Toki, a Philippine social commerce platform dedicated to collectibles in Southeast Asia, has secured US$1.8M in pre-seed funding from Kaya Founders and Foxmont Capital Partners.

Strategic investors, such as Anthony Oundjian (BGC Philippines), Brian Cu (SariSuki), and Ernest Cu (Globe), also participated. Bigboy Cheng, a renowned Southeast Asian sneaker, toy, and art collector, also joined.

Launched in November 2023 by former GCash executives, who are avid collectors, Toki aims to bring a seamless experience to collectors’ journey, from discovery to purchase, and address the challenge of unsecured transactions in the market that comprise payments, logistics, and after-sales.

Also Read: Rise of digital collectibles: The long-awaited “NFT” rebrand

Since its launch, the marketplace has featured over 70,000 products across its first four categories, onboarded 100 curated sellers who rank among the top 30 sellers/resellers in their respective categories, and conducted close to 50 livestream auctions.

Toki debuted with the first four categories of Sneakers, LEGO, NBA Cards, and Funko Pops, representing the most popular collectibles among Filipino collectors.

In the next few months, Toki will scale up to expand its inventory further and introduce more categories in the platform. As a platform offering livestream auctions, Toki plans to build on this feature and continually unveil more innovative capabilities to enhance collectors’ experience.

Nearly half of the population (46 per cent) identifies as collectors in Southeast Asia, Hong Kong, and Taiwan. Among these, a significant 91 per cent have engaged in recommerce, averaging an annual spend of US$200, demonstrating this market’s robust nature and potential.

Zoe Ocampo, Co-Founder and CPO of Toki, said: “In countries like Thailand, Indonesia, and Vietnam, there’s a real appetite for platforms that not only offer reliable, secure trading but also bring the excitement of live stream auctions. We’re thrilled about stepping into this space and making a difference.”

According to a joint study by Toki and GMO Research, the collectible market in Southeast Asia is currently valued at US$34 billion. It is projected to grow 7.2 per cent through 2026, reaching an expected market size of US$54 billion by 2030.
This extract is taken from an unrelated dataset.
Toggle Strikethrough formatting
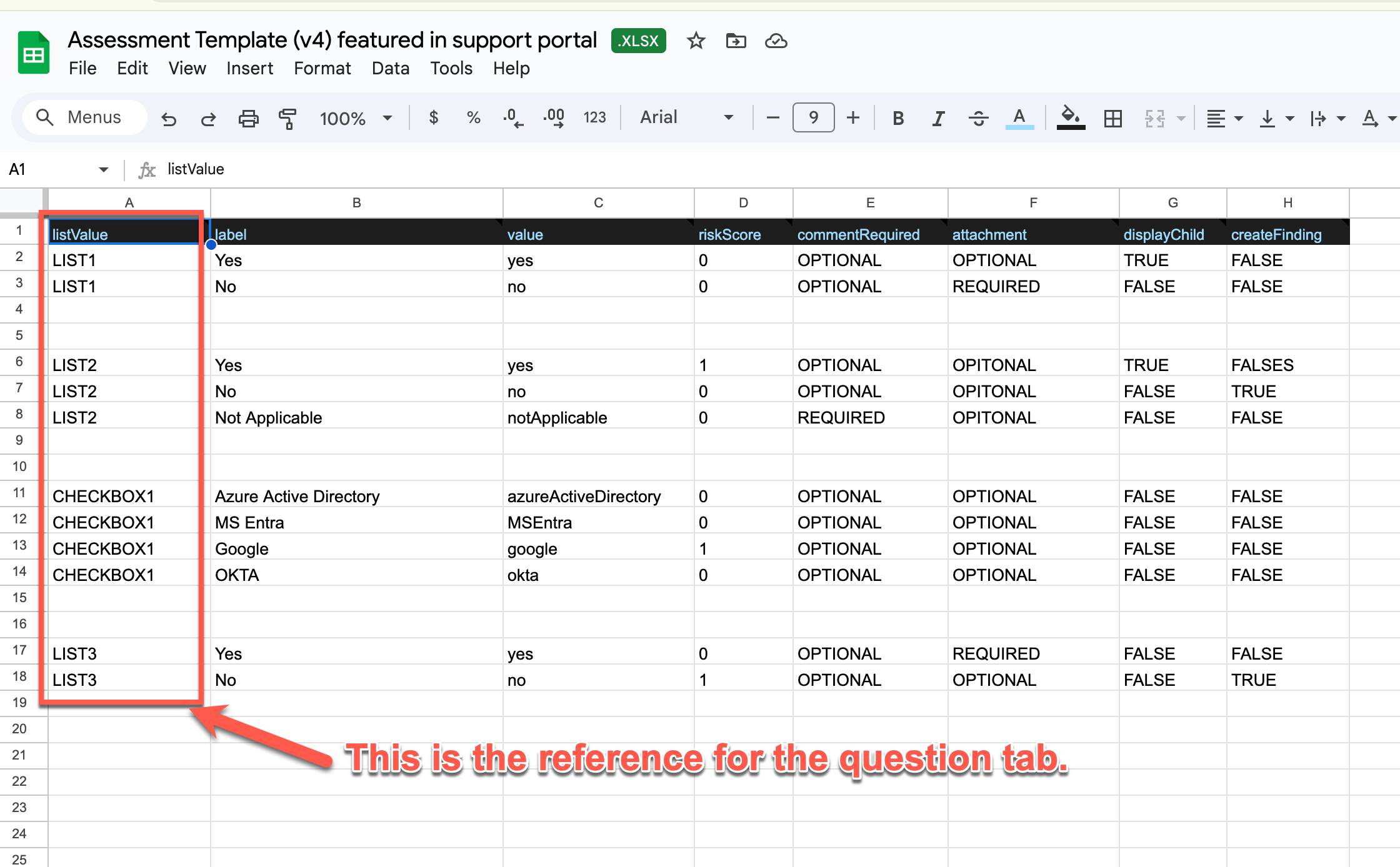1400x867 pixels. click(978, 118)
Also Read: Stanible lets celebrities, superfans embrace Web3 via digital collectibles

“Now that we are seeing traction, our primary goal is to establish ourselves as a reliable partner to Filipino collectors. We still need to keep on perfecting our solution to address the gaps that we have already identified in the market,” stated Frederic Levy, Co-Founder and CEO of Toki. “As we streamline, expand, and introduce more categories on our platform, we will also be assessing other markets to identify where collectors could benefit from our services. Most importantly, we are focused on understanding how to serve them in the most effective way.”